Cause and effect; nature and nurture; then and now: these are some of the questions that Evie Wyld poses without attempting to answer. She neither moralises nor turns her intimate portrait into an ‘issues’ book. In the quality of her prose, delicate treatment of difficult subjects, and control of information, she proves herself one of the brightest debut novelists to emerge in recent years and more than deserving of her place as one of The Culture Show’s twelve Best New British Novelists. This feels like a debut novel that has taken risks, and it is all the better for it. Her attention to detail and focus on each individual sentence gives it a feel that is almost like poetry. It is a book best read slowly, with time to stop and think about what is happening. Descriptions are caustic – “He rubbed the grit of hair on his face” – but often delivered with a deadpan wit – “Like a man slow-dancing with an orang-utan, he walked the stove and cylinder, corner by corner, out of the shack and well away from the burning mattresses.” Wyld makes the reader work, encouraging them to decipher connections through allusion, and this exacerbates the heavy atmosphere to make for a sometimes uncomfortable read. But it is in its unflinchingness and refusal to delineate moral boundaries that it most excels. Leon is the more immediately likeable of the two characters, yet it is his emotional collapse that has set the precedent for Frank’s. There’s no blame, just a long line of cause and effect.

The empty landscape makes the characters turn inward, and it is hard not to feel that far from providing them the escape they seek, the landscape only traps them further inside themselves. The mood is creepy, dominated by suspicion and domestic abuse, missing children and an ever present fear of the bunyip. There’s an echo of Annie Proulx’s ‘Brokeback Mountain’ in its masculine cadences. Frank and Leon deal with troubles not by talking about them but by running from them, drowning them in alcohol, loneliness or violence. But even in their brutishness they retain their humanity, their fragility presented through the sugar figurines that Frank finds still standing in the deserted shack. Wyld seems fascinated with those who commit appalling acts but are not appalling people, and those who forgive them but are not victims. The relationships are intense and volatile, too important for these broken people not to sabotage.

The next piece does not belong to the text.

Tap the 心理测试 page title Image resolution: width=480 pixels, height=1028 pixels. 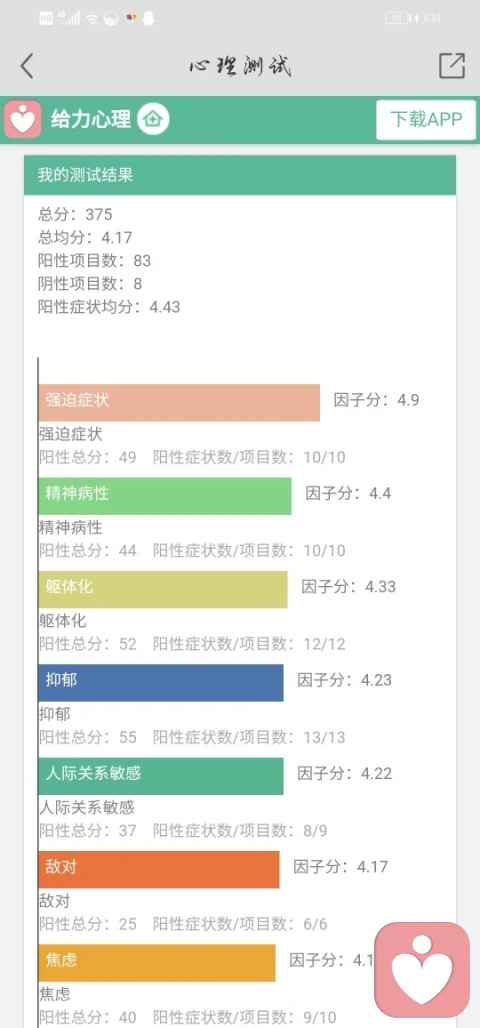(x=240, y=66)
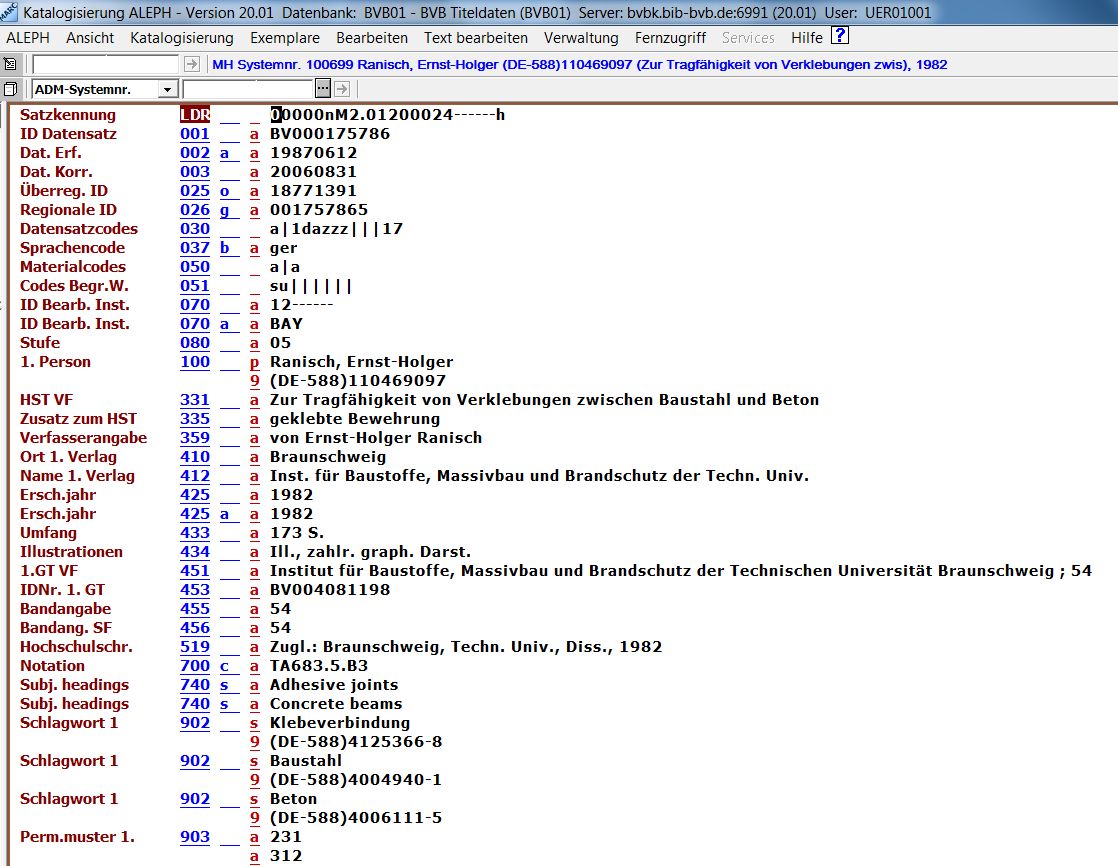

After the Fire, A Still Small Voice isn’t perfect but it is fantastic: a white-knuckle read that is one of the most accomplished and impressive debuts I’ve read for a long time. It’s not dramatic and it’s not newsworthy, but it is what the novel does best – giving a voice to those the world forgets. There’s more than a hint of Even the Dogs by Jon McGregor here, in Wyld’s humanising of those on the fringes of society, in her presentation of the characters as they are, without judgement or romanticising their suffering. You won’t forget this in a hurry.

First published by Jonathan Cape in 2009. Edition shown published by Vintage in 2010, PB, 296pp, 9780099535836

2 comments:

jenclair said...

I love the title. The intensity comes across in your review, and I'm adding this one to my list.

Unknown said...

Thanks Jenclair. More titles should have commas in them, that's my lesson for today!

I hope you enjoy it when you get to reading it.